Stored records
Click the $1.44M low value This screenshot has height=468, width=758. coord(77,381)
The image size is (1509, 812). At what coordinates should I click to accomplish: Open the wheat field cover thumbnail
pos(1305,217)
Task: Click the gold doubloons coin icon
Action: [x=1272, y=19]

_Exercise aim_
Set down all of the data above again, exactly.

_Solution below_
Click the $1.44M low value This screenshot has height=468, width=758. coord(77,381)
The image size is (1509, 812). At what coordinates should I click to accomplish: Open the wheat field cover thumbnail
pos(1305,217)
Task: Click the gold doubloons coin icon
Action: [x=1272, y=19]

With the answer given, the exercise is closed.